Selon l'Unicef, au moins 447 des tués étaient des enfants ou des adolescents, dont environ 70 % avaient moins de 12 ans.

Côté israélien, 64 soldats et trois civils ont péri.

Des heurts ont en outre éclaté en Cisjordanie, à Al Beirah, près de Ramallah, et à Hébron, après les funérailles de deux Palestiniens tués vendredi par des soldats israéliens lors de manifestations contre l'offensive israélienne à Gaza.

Au-delà de la région, des dizaines de milliers de manifestants sont descendus dans la rue à Londres et au Cap pour condamner les opérations israéliennes.
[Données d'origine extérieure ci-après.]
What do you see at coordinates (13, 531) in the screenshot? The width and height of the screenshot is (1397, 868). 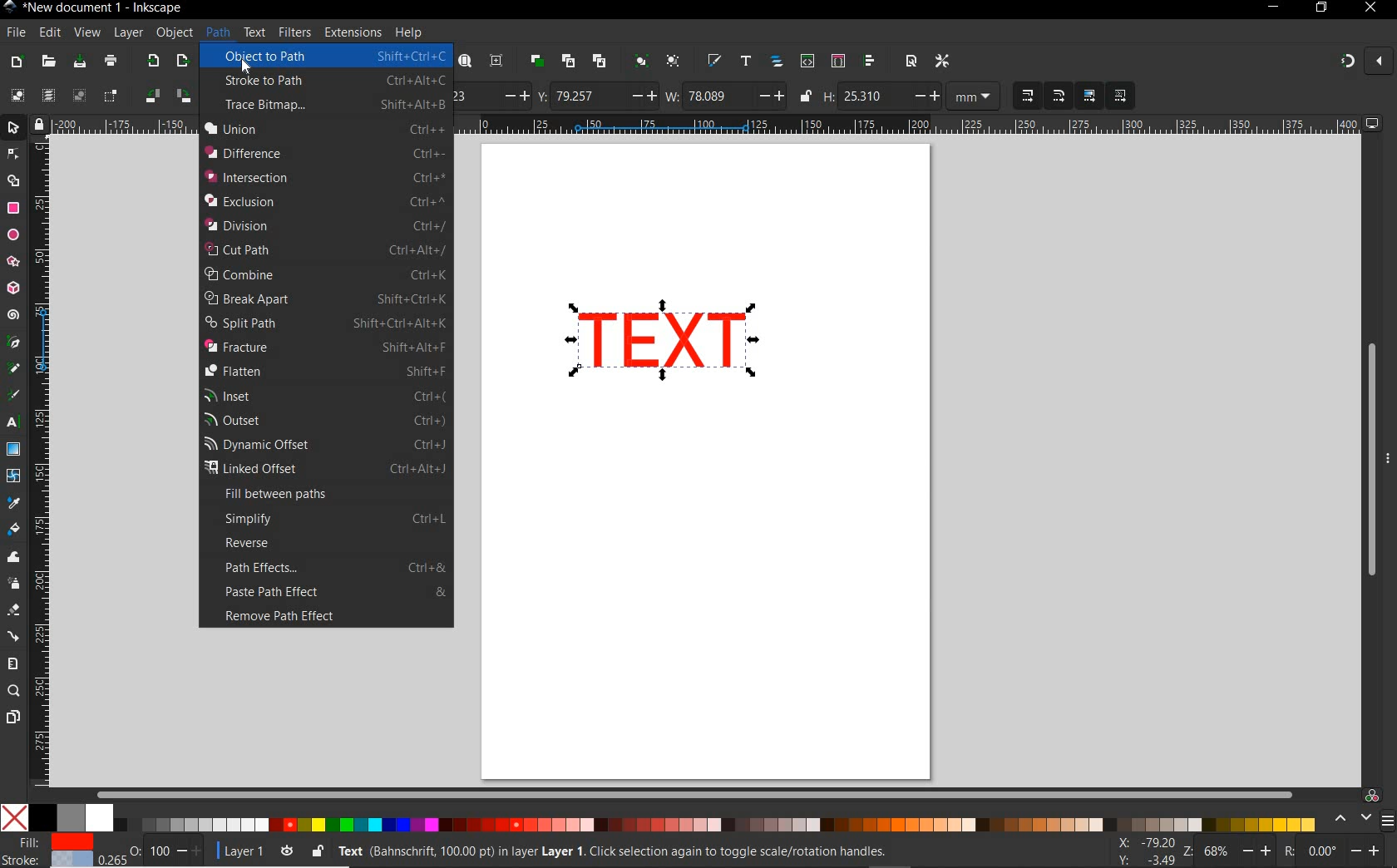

Dans la capitale britannique, jusqu'à 150.000 personnes ont défilé au cri de «Libérez la Palestine». Ils étaient plusieurs milliers à Paris.

En Israël même, l'opposition au conflit reste très marginale. Une centaine de personnes ont manifesté samedi soir à Tel-Aviv en brandissant une banderole proclamant «Arrêtez le massacre et levez le blocus», selon un journaliste de l'AFP.